Data user guide
- 1. Introduction
- 2. What is LSAC?
- 3. Instruments
- 4. The LSAC data release
- 5. File structure
- 6. Variable naming conventions
- 7. Documentation
- 8. Data transformations
- 9. Confidentialisation
- 10. Data imputation
- 11. Survey methodology
- 12. Important issues for data analysis
- 13. User support and training
- Appendix: LSAC variable naming conventions
8. Data transformations
- 8.1 Transformations to ensure consistency
- 8.2 Transformations to update information
- 8.3 Summary measures for scales
- 8.4 Outcome Index measures
The data from many of the responses to questions have been transformed to assist data users.
LSAC contains a number of items that have been asked slightly differently across waves. Where this is logically supportable, items are recoded to match the variables produced from other waves. These recoded versions are provided in addition to the original item response. Some examples of this:
- Income is generally collected as a continuous variable; however, for the PLE in wave 2 it was collected using five categories. To assist users in comparing the responses of different informants, an additional variable containing the continuous income information recoded into these five categories is added wherever income has been collected continuously.

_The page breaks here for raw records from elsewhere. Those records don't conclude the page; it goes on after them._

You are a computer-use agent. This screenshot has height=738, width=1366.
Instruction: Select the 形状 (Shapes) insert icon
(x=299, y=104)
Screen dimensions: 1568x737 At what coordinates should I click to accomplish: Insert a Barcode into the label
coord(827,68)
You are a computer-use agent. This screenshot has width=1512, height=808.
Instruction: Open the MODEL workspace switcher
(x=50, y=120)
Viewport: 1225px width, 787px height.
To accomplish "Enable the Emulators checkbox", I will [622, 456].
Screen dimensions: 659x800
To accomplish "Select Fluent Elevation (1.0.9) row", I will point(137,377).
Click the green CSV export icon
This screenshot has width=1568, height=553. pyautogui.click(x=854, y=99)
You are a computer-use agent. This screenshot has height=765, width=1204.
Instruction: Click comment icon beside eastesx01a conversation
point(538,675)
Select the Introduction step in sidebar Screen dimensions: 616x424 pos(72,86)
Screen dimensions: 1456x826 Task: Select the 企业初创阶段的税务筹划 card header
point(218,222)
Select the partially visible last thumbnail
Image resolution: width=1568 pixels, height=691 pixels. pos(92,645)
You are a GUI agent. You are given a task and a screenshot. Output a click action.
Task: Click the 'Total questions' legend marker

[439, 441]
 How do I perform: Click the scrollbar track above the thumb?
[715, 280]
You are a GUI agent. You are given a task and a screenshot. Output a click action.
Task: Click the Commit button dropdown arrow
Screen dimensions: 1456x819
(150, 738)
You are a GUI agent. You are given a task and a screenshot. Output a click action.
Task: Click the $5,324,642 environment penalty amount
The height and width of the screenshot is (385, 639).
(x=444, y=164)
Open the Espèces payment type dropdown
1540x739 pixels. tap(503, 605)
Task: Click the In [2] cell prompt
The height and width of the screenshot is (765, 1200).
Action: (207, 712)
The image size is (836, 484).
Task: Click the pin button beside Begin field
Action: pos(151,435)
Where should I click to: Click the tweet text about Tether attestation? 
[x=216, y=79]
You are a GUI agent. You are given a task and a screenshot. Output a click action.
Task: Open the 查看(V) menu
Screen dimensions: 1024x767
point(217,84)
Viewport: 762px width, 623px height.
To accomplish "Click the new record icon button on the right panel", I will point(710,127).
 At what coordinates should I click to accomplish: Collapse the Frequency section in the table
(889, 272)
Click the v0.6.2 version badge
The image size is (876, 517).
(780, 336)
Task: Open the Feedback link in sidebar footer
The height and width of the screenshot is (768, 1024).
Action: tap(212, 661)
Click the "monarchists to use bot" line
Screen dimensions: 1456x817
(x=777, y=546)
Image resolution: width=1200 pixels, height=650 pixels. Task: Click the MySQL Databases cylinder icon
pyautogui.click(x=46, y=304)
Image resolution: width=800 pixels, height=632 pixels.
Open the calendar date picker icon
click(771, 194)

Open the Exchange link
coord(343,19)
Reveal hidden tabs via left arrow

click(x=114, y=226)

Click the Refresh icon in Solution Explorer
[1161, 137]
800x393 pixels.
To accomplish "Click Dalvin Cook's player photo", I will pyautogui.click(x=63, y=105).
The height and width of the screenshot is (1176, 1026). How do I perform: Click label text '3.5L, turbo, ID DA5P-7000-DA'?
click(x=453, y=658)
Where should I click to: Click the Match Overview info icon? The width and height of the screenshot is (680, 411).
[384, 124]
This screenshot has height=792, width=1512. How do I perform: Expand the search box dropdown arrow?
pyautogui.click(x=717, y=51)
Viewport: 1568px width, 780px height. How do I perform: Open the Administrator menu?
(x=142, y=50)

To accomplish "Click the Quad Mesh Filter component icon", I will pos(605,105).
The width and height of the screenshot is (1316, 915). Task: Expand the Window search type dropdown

- In wave 1, respondents were asked if the child received any regular child care from a grandparent. In wave 2, respondents were given the option of this being a maternal or paternal grandparent. In addition to the two variables giving this information separately for maternal and paternal grandparents, an extra variable has been added for whether the child is being cared for by a grandparent.
From wave 2 onwards, there are a number of places in the questionnaire where respondents are asked about what has happened with something since the last interview (or in the last two years if the study child is living in a new household). For example, in wave 1, P1 was asked how many homes the study child had lived in since birth, while in subsequent waves P1 was asked how many homes the study child had lived in since the last interview. The datasets for the subsequent waves contain variables on the number of homes since the last interview and a tally of all the homes the study child has ever lived in.
The appropriate summary measure for each scale is included, based on advice from the Consortium Advisory Group. Where it is possible to logically implement either a mean or a sum score for a psychological scale or subscale, the preference of the Consortium Advisory Group was to provide the calculation of means, except in cases where convention would dictate another scoring system. This enabled the calculation of scale level derivations where data measuring a construct has multiple contributing data items and where some contributing items are missing. Using a sum calculation for these scales would have led to the exclusion of cases with any missing data. All contributing data items to these scales are included on the datasets.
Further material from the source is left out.